Fürth plant Ampelmännchen durch Waltraud und Mariechen zu ersetzen
In Fürth gibt es einen Vorschlag, die klassischen Ampelmännchen am Comödiplatz durch lokal geprägte Figuren zu ersetzen. Die Idee stammt von der CSU-Stadtratsfraktion und soll die kulturellen Bezüge des Viertels würdigen. Volker Heißmann, der Schöpfer von Waltraud und Mariechen, hat sich bereits unterstützend zu dem Plan geäußert.
Die CSU-Fraktion möchte Ampeln mit den Figuren Waltraud und Mariechen aufstellen – zwei bekannte Charaktere aus Heißmanns Werk. Diese sollten die üblichen Fußgängersymbole ersetzen, um den Geist des Comödie-Theaters widerzuspiegeln. Heißmann schlägt vor, Mariechen in Grün und Waltraud in Rot darzustellen, um den Ampelsignalen mehr Dynamik und Humor zu verleihen.
Bundesweite Vorschriften erlauben solche kreativen Gestaltungen, solange die Verkehrssicherheit nicht beeinträchtigt wird. Andere Städte in Bayern und Deutschland haben bereits individuelle Ampelfiguren eingeführt, ohne dass es zu Problemen kam. Heißmann ist überzeugt, dass die neuen Lichter Besucher des Fürther Festivals und des Comödie-Theaters begeistern würden.
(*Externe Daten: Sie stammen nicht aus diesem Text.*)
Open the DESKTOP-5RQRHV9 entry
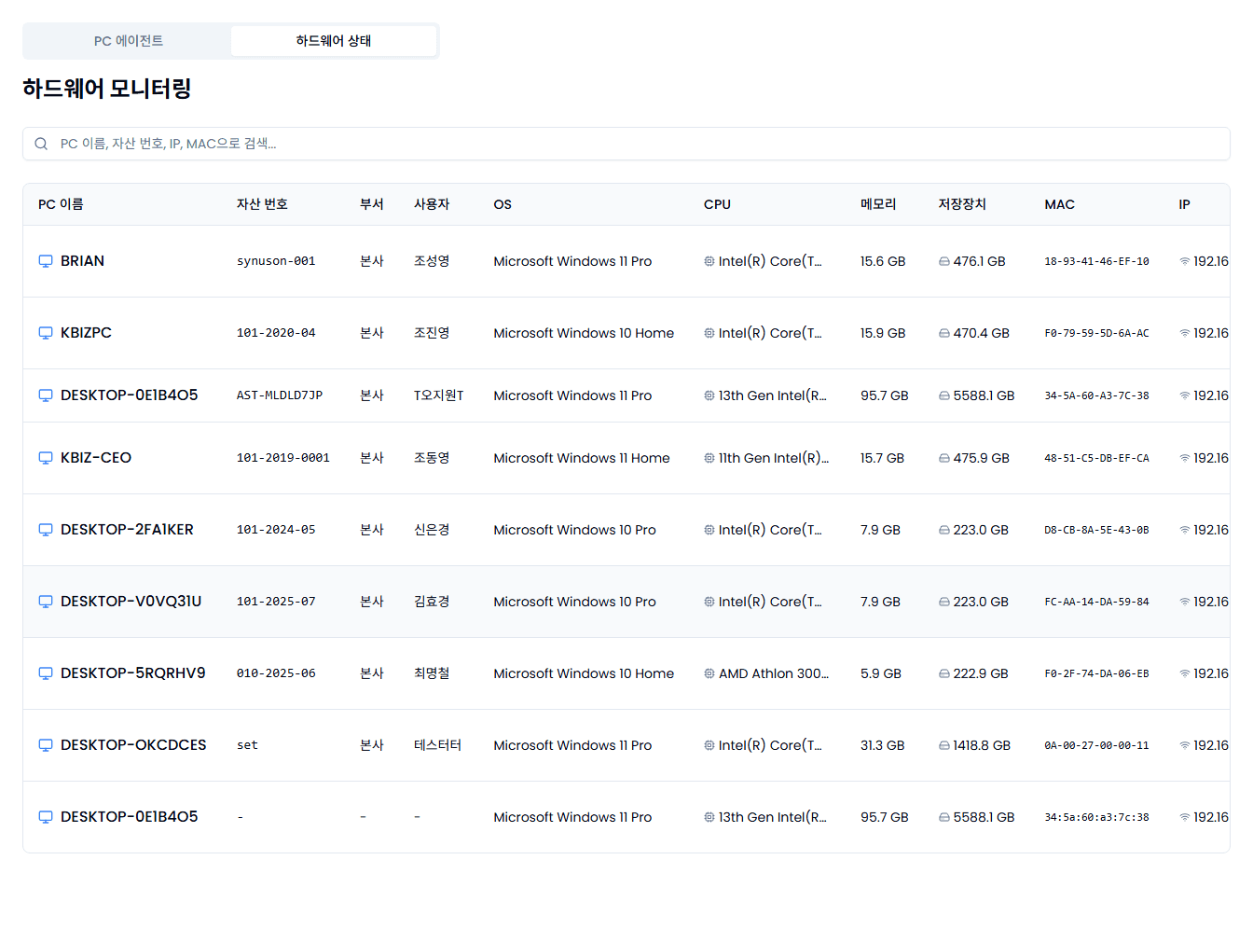Image resolution: width=1253 pixels, height=929 pixels. 132,673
Der Ältestenrat der Stadt wird den Vorschlag im Herbst prüfen. Dann fällt auch die endgültige Entscheidung, ob die neuen Figuren eingeführt werden. Ziel der Initiative ist es, den Charme des Comödiplatzes zu stärken und die lokale Kultur zu ehren. Bei einer Genehmigung könnten die maßgeschneiderten Ampeln zu einem besonderen Markenzeichen des Viertels werden. Das Ergebnis hängt von den Herbstberatungen und der abschließenden Abstimmung ab.